• **Data**:
▼▼▼
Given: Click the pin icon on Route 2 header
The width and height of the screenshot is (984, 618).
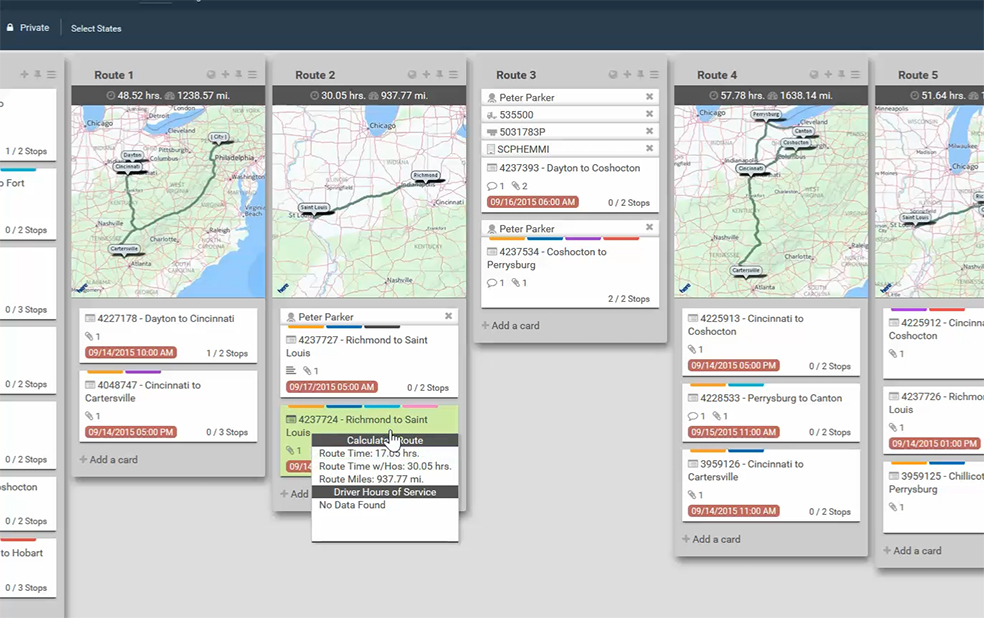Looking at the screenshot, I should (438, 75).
▲▲▲
▼▼▼
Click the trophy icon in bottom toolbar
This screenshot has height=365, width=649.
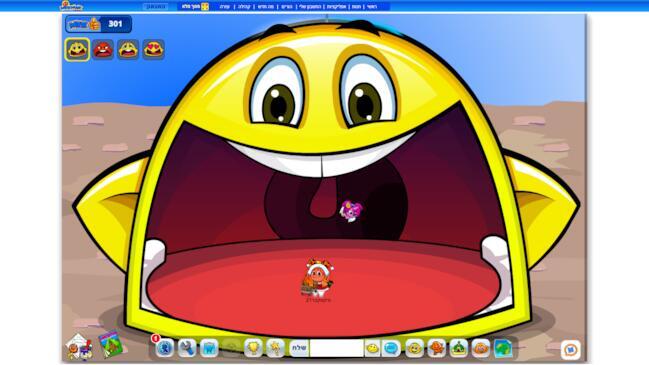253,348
▲▲▲
▼▼▼
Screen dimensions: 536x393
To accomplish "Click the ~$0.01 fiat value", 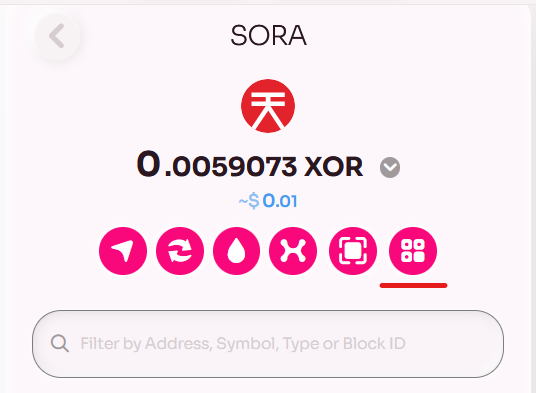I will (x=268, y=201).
▲▲▲
• **About this task**: Return all lines of the material above in which the word "icon" occurs.

• **Result of the exercise**:
Given: Click the pin icon on Route 2 header
Click the trophy icon in bottom toolbar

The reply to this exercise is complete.